> _Task details_: Please say how many lines in the entries below hold the string "Code", with no other words.

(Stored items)
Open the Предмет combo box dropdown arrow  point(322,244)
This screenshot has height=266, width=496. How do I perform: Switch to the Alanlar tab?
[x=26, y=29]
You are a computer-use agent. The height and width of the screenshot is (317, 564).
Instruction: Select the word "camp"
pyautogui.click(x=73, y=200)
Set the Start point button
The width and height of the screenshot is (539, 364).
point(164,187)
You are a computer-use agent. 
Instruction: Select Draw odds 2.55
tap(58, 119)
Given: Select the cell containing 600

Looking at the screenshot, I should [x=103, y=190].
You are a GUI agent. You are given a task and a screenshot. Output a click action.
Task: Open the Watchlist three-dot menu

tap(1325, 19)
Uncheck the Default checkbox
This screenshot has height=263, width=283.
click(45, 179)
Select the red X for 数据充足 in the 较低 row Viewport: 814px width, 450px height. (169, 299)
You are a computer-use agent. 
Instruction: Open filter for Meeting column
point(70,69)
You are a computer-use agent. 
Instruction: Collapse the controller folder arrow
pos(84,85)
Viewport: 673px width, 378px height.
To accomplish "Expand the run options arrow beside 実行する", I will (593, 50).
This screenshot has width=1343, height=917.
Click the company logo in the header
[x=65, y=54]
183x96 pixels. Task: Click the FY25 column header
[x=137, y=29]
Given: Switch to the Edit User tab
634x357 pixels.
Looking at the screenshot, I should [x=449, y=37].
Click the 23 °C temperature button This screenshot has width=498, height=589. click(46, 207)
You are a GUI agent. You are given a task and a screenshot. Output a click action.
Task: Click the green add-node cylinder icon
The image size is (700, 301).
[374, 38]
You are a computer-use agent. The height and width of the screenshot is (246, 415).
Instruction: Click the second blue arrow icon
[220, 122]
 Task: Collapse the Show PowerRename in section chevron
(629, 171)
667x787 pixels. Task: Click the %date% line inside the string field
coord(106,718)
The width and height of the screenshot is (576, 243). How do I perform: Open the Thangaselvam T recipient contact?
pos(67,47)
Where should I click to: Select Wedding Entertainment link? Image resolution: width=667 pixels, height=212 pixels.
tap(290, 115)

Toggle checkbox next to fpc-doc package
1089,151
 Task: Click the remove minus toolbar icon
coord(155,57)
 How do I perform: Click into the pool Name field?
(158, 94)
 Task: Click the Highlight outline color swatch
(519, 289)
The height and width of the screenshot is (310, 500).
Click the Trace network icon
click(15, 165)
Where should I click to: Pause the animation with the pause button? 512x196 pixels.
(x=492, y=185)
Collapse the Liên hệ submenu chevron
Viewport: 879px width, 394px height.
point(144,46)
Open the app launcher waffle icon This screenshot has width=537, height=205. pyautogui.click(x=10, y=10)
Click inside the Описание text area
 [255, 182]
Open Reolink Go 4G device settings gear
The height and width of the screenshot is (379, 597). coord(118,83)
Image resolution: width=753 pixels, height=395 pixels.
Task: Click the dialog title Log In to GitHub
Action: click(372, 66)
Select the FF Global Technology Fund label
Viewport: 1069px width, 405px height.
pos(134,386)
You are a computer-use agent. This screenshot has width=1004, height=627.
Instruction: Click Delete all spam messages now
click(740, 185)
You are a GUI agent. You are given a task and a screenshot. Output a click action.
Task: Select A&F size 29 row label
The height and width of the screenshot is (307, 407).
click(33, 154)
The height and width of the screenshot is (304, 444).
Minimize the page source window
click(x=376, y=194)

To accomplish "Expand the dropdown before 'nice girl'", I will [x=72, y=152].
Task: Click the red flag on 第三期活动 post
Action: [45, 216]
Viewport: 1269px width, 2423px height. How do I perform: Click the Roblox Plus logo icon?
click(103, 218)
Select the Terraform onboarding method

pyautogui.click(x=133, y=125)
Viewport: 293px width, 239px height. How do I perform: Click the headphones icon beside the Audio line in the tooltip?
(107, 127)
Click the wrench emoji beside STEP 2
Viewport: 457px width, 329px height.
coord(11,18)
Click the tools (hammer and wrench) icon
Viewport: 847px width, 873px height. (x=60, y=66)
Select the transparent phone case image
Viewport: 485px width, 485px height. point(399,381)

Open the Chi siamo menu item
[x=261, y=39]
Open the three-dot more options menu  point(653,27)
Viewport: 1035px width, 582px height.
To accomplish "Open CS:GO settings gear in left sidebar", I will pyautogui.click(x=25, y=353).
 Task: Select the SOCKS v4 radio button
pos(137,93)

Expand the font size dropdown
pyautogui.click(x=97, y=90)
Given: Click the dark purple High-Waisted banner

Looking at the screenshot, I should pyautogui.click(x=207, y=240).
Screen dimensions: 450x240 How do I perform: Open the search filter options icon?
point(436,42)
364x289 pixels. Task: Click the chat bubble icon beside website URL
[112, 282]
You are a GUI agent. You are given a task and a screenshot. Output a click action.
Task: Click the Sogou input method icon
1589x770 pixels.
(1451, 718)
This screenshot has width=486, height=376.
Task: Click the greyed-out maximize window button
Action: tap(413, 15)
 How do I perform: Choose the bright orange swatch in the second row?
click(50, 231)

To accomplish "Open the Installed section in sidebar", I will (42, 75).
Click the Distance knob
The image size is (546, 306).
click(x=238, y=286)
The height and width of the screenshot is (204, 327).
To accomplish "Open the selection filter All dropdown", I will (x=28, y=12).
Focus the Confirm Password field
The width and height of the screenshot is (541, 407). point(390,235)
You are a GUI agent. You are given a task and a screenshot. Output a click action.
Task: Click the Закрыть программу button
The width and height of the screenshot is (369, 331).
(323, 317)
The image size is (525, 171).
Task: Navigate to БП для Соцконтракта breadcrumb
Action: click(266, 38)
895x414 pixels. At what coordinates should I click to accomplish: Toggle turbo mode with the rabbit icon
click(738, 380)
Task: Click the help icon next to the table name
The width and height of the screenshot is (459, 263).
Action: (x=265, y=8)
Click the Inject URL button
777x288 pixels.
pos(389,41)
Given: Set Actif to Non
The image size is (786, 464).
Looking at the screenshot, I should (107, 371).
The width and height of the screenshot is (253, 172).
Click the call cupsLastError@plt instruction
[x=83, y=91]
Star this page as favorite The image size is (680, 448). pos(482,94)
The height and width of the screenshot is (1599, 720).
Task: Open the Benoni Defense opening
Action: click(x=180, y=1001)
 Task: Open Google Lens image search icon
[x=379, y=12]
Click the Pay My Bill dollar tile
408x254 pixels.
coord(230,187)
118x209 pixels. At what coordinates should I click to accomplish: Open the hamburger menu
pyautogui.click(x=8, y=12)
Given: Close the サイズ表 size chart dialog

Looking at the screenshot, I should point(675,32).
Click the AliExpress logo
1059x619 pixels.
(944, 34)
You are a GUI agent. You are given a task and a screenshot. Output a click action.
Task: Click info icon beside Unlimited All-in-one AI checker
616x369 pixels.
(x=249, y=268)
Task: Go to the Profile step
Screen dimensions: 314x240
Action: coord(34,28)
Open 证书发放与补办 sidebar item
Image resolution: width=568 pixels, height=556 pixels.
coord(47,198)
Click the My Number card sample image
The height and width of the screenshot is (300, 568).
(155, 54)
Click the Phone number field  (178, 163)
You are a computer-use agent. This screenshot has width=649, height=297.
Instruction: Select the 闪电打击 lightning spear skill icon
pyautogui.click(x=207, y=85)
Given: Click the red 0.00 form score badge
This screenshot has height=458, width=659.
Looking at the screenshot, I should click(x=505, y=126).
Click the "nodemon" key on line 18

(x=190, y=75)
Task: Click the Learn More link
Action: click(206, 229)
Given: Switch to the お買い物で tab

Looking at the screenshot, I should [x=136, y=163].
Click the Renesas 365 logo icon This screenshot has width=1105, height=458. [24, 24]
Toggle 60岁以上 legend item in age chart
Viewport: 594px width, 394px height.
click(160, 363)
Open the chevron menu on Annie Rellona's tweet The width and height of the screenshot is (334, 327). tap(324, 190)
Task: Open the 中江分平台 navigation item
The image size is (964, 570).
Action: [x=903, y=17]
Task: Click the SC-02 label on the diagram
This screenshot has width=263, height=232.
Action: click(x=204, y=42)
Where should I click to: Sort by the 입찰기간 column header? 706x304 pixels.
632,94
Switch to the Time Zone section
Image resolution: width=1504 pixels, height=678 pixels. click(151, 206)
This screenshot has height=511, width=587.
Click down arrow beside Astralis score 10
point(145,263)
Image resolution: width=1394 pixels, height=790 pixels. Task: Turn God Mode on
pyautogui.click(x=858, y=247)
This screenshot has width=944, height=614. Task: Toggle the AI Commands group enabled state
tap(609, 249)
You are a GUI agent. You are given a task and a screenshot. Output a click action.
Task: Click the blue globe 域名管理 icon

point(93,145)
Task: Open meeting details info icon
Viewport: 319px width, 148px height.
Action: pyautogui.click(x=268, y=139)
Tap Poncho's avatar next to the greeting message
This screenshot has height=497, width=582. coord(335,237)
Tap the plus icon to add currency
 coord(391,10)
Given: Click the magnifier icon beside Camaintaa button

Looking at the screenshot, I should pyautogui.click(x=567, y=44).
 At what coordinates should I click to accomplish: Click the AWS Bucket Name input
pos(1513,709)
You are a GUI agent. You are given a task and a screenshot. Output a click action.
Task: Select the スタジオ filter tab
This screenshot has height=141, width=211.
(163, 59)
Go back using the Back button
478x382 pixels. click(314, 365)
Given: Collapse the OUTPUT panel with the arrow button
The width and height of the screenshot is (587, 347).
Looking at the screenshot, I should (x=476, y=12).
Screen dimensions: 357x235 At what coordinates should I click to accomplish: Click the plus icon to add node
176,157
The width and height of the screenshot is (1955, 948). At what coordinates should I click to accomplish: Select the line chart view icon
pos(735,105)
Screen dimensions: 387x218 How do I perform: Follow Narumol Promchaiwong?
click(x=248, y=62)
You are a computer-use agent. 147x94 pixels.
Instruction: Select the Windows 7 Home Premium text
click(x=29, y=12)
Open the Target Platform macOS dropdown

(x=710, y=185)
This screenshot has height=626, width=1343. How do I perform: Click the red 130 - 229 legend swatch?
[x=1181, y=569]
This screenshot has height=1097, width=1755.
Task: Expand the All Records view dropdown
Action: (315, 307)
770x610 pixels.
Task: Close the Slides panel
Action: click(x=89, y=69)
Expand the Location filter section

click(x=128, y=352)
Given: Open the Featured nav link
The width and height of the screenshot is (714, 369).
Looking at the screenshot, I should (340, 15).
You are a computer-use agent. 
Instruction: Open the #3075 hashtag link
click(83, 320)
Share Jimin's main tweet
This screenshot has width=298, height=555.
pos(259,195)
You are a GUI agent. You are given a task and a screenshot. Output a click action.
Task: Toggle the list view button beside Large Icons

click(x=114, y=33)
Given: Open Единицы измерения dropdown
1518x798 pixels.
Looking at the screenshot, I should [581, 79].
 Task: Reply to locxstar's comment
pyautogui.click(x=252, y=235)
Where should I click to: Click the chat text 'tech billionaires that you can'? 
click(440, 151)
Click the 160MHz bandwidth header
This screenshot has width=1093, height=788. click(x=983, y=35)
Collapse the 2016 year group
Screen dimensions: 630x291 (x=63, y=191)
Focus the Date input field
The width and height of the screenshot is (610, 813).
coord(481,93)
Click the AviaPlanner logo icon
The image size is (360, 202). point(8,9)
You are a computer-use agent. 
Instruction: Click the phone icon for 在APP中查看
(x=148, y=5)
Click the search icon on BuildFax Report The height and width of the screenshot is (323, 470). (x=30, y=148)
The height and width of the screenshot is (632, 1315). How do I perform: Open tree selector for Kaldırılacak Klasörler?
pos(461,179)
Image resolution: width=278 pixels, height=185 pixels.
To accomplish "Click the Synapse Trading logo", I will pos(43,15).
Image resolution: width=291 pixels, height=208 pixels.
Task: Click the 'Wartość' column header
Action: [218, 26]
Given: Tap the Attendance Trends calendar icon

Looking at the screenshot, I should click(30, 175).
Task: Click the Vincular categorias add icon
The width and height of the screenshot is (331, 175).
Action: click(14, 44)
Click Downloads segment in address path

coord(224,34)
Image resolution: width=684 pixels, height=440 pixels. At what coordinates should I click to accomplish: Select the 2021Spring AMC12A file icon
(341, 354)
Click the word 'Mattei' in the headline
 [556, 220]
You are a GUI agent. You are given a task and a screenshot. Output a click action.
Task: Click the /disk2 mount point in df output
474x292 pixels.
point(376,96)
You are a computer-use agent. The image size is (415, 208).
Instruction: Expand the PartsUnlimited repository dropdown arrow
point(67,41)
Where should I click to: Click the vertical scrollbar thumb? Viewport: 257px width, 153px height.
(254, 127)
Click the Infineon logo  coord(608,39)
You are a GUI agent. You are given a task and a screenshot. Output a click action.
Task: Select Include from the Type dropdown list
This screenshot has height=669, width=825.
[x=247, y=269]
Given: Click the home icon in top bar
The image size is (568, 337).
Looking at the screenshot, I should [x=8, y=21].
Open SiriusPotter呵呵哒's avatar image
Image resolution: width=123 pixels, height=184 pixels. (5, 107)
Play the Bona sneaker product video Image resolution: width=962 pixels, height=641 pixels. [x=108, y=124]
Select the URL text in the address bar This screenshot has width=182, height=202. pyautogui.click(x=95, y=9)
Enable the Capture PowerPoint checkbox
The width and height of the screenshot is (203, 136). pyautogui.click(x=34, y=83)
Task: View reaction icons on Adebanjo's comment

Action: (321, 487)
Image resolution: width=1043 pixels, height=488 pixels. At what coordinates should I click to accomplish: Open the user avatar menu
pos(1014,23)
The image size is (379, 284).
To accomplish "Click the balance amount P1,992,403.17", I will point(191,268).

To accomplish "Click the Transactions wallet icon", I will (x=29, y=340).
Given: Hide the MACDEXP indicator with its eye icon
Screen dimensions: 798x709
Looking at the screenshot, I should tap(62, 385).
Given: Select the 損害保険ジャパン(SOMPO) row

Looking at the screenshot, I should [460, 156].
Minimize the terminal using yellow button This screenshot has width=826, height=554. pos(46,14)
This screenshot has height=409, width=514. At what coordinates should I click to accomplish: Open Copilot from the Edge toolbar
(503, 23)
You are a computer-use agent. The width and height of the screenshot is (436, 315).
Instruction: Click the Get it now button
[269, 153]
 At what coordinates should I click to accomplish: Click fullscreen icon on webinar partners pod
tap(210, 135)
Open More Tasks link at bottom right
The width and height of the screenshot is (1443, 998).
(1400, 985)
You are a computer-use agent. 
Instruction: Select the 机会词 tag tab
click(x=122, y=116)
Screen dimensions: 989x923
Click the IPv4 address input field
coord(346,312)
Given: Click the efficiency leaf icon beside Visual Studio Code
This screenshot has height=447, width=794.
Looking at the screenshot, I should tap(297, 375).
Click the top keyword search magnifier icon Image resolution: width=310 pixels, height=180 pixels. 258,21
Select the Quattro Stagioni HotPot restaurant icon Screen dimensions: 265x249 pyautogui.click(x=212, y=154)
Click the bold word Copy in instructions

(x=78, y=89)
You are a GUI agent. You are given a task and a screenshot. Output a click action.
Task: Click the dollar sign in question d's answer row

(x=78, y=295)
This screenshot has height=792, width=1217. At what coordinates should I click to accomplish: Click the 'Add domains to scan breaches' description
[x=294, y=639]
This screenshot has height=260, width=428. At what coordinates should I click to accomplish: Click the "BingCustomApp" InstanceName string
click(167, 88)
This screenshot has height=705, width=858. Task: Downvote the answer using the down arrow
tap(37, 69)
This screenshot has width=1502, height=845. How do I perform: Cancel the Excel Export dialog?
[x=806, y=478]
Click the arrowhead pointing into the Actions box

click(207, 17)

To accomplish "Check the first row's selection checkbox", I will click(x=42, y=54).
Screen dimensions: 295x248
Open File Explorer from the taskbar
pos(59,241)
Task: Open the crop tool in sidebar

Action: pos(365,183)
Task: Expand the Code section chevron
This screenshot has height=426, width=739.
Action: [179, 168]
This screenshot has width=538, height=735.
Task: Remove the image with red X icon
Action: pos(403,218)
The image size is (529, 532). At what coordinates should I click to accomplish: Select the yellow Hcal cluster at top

> _Solution_: 2